Une analyse financière, étayée par des consultations avec des organisations autochtones et divers intervenants, a été effectuée d’après une étude sur les répercussions d’une inscription durant l’actuel cycle de quatre ans (de 2004 à 2007) du saumon sockeye (saumon rouge) du fleuve Fraser de la Colombie Britannique. Ses auteurs concluent que si le déclin des populations se maintient, la valeur brute du secteur de la pêche du saumon sockeye (saumon rouge) de la côte sud de la province diminuera d’environ 125 millions de dollars durant l’actuel cycle de quatre ans en raison de restrictions strictes imposées à la pêche en vue de ramener la mortalité des populations Cultus et Sakinaw à un niveau qui rendrait possible leur survie ou leur rétablissement, mesures qu’entraîne une inscription au titre de la Loi. Ces pertes s’ajouteraient à la diminution d’environ 75 millions de dollars de la valeur brute du secteur de la pêche subie en raison des mesures actuellement mises en œuvre par le ministère des Pêches et des Océans en vue de protéger ces populations. Le secteur de la pêche comprend les industries commerciale et récréative ainsi que la pêche des premières nations à des fins alimentaires, sociales et cérémonielles. S’en ressentiraient également les collectivités côtières qui dépendent de la pêche du saumon sockeye (saumon rouge) du fleuve Fraser. Environ le quart des pêcheurs commerciaux sont des peuples autochtones.

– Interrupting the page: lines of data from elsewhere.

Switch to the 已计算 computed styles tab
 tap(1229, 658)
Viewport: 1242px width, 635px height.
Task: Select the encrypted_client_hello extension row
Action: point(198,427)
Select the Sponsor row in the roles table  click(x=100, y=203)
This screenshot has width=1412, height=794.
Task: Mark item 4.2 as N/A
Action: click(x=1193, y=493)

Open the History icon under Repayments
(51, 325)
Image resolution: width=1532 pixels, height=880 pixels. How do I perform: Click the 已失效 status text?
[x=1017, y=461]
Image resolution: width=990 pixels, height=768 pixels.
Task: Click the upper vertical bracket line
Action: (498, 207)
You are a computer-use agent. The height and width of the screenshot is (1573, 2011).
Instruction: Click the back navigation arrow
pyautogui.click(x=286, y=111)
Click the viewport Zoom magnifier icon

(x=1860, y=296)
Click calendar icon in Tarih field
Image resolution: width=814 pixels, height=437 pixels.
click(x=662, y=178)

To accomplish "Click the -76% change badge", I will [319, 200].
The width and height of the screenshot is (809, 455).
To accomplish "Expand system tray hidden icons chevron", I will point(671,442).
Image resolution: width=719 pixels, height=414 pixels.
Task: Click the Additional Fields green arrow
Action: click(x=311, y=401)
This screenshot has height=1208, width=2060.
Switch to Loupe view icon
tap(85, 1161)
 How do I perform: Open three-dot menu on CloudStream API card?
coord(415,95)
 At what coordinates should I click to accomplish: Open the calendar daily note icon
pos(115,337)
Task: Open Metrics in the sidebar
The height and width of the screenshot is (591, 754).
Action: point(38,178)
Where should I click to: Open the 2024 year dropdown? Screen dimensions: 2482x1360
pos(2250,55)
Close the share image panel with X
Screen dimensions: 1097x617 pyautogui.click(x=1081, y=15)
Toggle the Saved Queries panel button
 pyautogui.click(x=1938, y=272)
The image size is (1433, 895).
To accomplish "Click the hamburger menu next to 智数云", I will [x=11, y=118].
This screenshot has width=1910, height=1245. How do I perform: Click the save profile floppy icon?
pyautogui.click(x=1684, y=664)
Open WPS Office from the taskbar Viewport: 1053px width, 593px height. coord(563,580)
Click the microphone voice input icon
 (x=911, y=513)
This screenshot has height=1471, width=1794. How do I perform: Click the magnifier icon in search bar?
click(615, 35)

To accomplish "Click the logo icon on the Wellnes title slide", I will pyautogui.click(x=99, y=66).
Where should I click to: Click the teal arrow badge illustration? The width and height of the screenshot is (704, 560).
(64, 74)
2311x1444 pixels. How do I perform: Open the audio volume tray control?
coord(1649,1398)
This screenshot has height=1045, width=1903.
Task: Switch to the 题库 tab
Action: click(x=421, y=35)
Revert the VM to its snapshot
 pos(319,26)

Une telle inscription serait si lourde de conséquences que, vu les restrictions nécessaires pour protéger ces populations, il n’y aurait probablement pas de pêche commerciale en mer du saumon sockeye (saumon rouge) du fleuve Fraser pendant trois des quatre années du cycle actuel. Pour chacune de ces quatre années, les besoins des premières nations liés à la pêche en eaux maritimes à des fins alimentaires, sociales et cérémonielles ne seraient probablement pas comblés. À mi-cycle, la situation serait la même pour les premières nations du fleuve Fraser en aval de la rivière Vedder. Les entreprises de transformation qui dépendent largement du saumon sockeye (saumon rouge) seraient également touchées. Ces incidences sur la pêche du saumon de la côte sud et sur les collectivités côtières s’étendraient de façon durable aux futurs cycles de quatre ans du saumon sockeye (saumon rouge) du fleuve Fraser.